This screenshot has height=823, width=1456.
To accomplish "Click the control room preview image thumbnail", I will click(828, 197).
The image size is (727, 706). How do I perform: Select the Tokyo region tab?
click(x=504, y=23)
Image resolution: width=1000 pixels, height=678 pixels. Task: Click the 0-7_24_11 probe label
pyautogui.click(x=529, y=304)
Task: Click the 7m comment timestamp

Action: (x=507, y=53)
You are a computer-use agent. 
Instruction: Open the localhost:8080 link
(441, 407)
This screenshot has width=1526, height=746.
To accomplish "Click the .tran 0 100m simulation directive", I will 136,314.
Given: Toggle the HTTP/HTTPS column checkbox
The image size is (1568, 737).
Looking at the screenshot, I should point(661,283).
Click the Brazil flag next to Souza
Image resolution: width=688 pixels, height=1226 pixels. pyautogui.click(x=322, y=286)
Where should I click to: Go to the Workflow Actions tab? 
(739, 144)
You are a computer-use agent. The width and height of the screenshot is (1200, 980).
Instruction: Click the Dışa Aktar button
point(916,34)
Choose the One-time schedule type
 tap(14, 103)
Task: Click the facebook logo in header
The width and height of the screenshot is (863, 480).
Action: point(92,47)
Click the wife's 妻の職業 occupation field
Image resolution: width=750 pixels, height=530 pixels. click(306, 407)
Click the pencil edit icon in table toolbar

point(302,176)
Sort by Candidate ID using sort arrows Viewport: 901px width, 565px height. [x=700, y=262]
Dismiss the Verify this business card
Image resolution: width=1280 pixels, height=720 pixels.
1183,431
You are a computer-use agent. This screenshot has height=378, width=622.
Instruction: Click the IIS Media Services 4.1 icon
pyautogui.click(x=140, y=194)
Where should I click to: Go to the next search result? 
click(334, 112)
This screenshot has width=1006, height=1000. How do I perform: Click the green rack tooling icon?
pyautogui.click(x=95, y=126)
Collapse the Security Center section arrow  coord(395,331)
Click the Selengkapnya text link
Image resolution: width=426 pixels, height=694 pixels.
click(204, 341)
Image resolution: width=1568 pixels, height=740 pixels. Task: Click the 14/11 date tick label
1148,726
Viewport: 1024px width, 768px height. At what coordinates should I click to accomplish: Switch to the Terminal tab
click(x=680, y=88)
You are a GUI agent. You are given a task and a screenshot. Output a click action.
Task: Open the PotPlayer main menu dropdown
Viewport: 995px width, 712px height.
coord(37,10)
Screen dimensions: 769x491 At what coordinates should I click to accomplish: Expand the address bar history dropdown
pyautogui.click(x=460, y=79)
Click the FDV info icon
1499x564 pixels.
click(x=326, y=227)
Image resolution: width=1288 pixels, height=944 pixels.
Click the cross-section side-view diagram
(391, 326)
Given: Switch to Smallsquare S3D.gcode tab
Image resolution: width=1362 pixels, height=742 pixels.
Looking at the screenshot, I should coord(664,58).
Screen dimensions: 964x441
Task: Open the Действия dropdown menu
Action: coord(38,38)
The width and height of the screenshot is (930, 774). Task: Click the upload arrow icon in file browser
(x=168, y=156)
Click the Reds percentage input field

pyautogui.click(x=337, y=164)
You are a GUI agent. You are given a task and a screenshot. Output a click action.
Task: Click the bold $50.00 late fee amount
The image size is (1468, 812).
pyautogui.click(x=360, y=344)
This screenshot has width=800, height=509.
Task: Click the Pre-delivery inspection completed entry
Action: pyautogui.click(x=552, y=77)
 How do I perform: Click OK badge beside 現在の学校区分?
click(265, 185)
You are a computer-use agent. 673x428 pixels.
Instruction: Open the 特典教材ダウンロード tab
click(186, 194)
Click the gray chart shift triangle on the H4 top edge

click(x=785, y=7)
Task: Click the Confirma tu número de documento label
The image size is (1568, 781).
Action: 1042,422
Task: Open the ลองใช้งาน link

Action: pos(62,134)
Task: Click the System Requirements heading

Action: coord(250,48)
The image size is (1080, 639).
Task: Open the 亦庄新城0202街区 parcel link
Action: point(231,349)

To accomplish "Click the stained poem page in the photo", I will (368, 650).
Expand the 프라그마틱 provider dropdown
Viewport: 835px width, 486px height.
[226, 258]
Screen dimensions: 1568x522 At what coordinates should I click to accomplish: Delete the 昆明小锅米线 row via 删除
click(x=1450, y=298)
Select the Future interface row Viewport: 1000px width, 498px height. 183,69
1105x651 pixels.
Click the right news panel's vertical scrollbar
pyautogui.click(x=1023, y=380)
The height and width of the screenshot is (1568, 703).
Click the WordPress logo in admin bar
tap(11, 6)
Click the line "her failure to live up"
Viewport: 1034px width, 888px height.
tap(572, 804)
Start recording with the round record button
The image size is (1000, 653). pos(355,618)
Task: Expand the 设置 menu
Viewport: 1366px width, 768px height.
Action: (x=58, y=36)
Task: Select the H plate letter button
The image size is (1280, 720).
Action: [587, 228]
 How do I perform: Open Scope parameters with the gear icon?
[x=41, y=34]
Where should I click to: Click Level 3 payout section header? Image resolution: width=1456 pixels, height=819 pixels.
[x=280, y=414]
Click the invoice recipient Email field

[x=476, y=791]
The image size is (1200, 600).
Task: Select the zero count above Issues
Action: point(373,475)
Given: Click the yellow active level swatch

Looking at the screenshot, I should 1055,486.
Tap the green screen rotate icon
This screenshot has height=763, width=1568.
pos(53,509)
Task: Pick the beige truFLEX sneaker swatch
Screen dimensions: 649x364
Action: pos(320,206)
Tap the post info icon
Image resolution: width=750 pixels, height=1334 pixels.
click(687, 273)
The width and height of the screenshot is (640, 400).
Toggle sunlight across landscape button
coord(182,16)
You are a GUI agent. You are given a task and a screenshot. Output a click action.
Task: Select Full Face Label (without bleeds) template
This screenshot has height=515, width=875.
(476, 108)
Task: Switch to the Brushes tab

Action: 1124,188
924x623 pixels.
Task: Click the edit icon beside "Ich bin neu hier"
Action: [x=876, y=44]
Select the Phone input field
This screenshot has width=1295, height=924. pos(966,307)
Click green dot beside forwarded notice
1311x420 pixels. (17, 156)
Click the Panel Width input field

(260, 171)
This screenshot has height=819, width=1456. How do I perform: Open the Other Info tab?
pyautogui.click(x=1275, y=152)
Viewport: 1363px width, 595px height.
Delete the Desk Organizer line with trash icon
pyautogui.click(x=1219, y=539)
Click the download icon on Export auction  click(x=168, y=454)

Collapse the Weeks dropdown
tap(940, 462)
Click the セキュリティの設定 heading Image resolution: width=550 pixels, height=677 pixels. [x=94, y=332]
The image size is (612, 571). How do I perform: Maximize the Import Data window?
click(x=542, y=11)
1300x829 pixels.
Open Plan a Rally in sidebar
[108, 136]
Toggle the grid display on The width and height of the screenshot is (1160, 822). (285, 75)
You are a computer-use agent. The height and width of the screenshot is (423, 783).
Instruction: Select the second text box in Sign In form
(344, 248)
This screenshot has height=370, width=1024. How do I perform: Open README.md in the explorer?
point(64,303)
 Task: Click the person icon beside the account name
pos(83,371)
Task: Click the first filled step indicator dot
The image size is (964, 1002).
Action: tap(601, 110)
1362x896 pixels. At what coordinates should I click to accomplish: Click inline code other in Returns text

■ Exercise brief
An exact copy of the lines above, from the one containing "The width and height of the screenshot is (930, 774)." through the one containing "Task: Click the bold $50.00 late fee amount", is the whole of the answer.

■ Answer to this exercise
The width and height of the screenshot is (930, 774). Task: Click the upload arrow icon in file browser
(x=168, y=156)
Click the Reds percentage input field

pyautogui.click(x=337, y=164)
You are a GUI agent. You are given a task and a screenshot. Output a click action.
Task: Click the bold $50.00 late fee amount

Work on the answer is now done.